二人のあとすぐに頂上へ到着したユーギがぐるりと見回し、首を傾げる。
「何もないね」
「そう。だから、言っただろう? 許しがないと、見えないんだ」
笑ったテトラが、トモラと二人横に並んで目を閉じる。見えないはずなのに同時に顔を上げ、言葉を唱えた。
「「――我ら、種の守護の双子。我らの名において、社の扉を開ける。いざ社よ、その姿を現せ!」」
突然、地面が揺れた。ゴゴゴッという地響きと共に、リンたちの前になにかがせり上がってくる。
(いや、地面は揺れていないのか……?)
見れば、木々は一切揺れていない。ただ風が止み、地響きのような音が地中から近付いてくる。
やがて音の主は、その姿を現した。
「……っ」
「大きい……」
建ち上がったのは、荘厳ささえ漂わせる社だった。瓦葺きの屋根は、日本の寺社によく似ている。
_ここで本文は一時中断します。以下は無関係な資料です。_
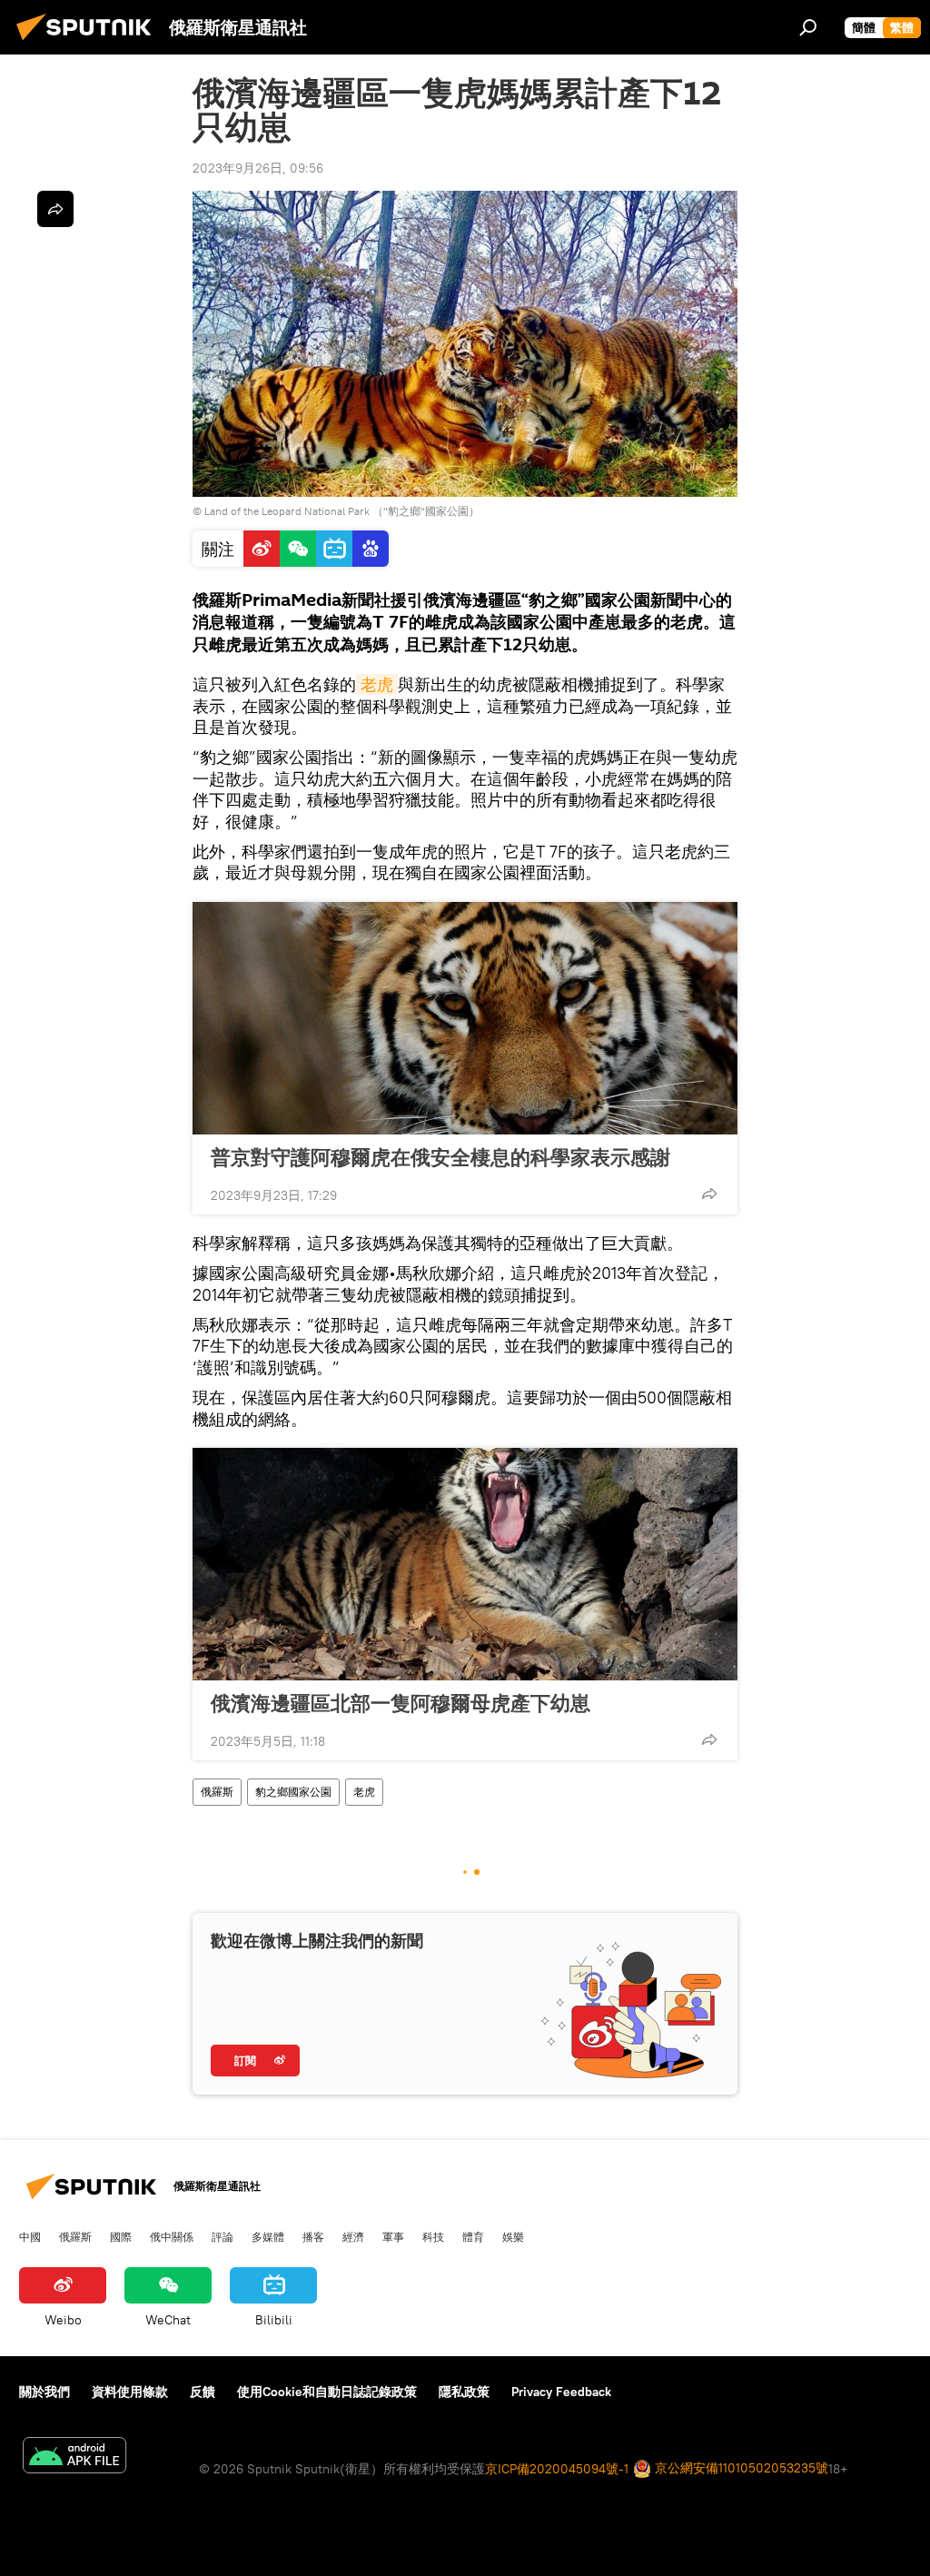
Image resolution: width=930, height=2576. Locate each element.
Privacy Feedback (561, 2391)
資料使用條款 (130, 2391)
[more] (709, 1193)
立派に育った木材を組み合わせ、見上げる高さの建物を作り上げている。
「この中に、種が?」
「そうだよ、お兄ちゃん」
「みんな、ぼくらについて来て」
見た目はそっくりなのにかかわらず、声のトーンは全く違う。テトラとトモラは怯むことなく扉に手をかけると、ぐっと押した。
ギィッと音をたて、社の扉が開く。社の中は蝋燭の明かり一つもなかったが、双子が足を踏み入れた瞬間、通路の両側にぼんやりとした明かりが灯った。
「行こう」
双子を見失わないように、リンたちは少し速足で社の通路へと入る。二人横に並んで歩くのが精一杯の道を進むと、曲がり角もなく再び大きな扉の前に辿り着く。
扉の前で待っていた双子が、リンの手を引く。導かれるまま、リンは扉に手をかけた。
「そのまま押して。ぐーって」
「開いたら、種がお兄さんを待っていたっていう
「わかった」
言われた通り、扉をぐっと押す。五メートルはありそうな扉を力いっぱい押すと、重々しい音が響き、人一人分程の隙間が開いた。
リンが扉の内側に入ろうと一歩踏み出すのとほぼ同時に、内側から白い光が溢れ出す。思わず足を止めたリンの目の前に、ふよふよと何かが飛んで来る。
「何だ……?」
飛んで来たものを掴み、手を開く。すると、光を失ったそれの正体がわかった。花の種だ。
「銀の花の……」
「そう。扉の奥は、龍の住まう世界だと言われてる。その世界で、種は守られているんだ」
「ただし、試練を乗り越えた者が現れて、更にその者が種に認められる存在だった場合のみ、扉が開いて種が渡される」
「ぼくらもこの奥のことは知らない。少なくとも、こことは違う世界なんだと思うけどね」
だから、持って行って。トモラとテトラに言われ、リンは頷く。
「わかった、ありがとう」
種をバングルの石に近付けると、やはり二つは共鳴した。そして石の中に種が吸い込まれると、ぼんやりと温かくなる。
「……これで、九つ目」
「あと一つだね、リン」
「ああ。アサルトさんのところに戻ろう。トモラとテトラを家に帰さないとな」
リンがくるりと振り返ると、双子が顔を見合わせてニッと笑った。
銀の花の種は、残り一つ。それが何処にあるのかまだわからないが、一旦山を降りなければならない。
双子を先頭に、一行は山を降りた。そして登山口にアサルトがおり、彼らを出迎えることとなる。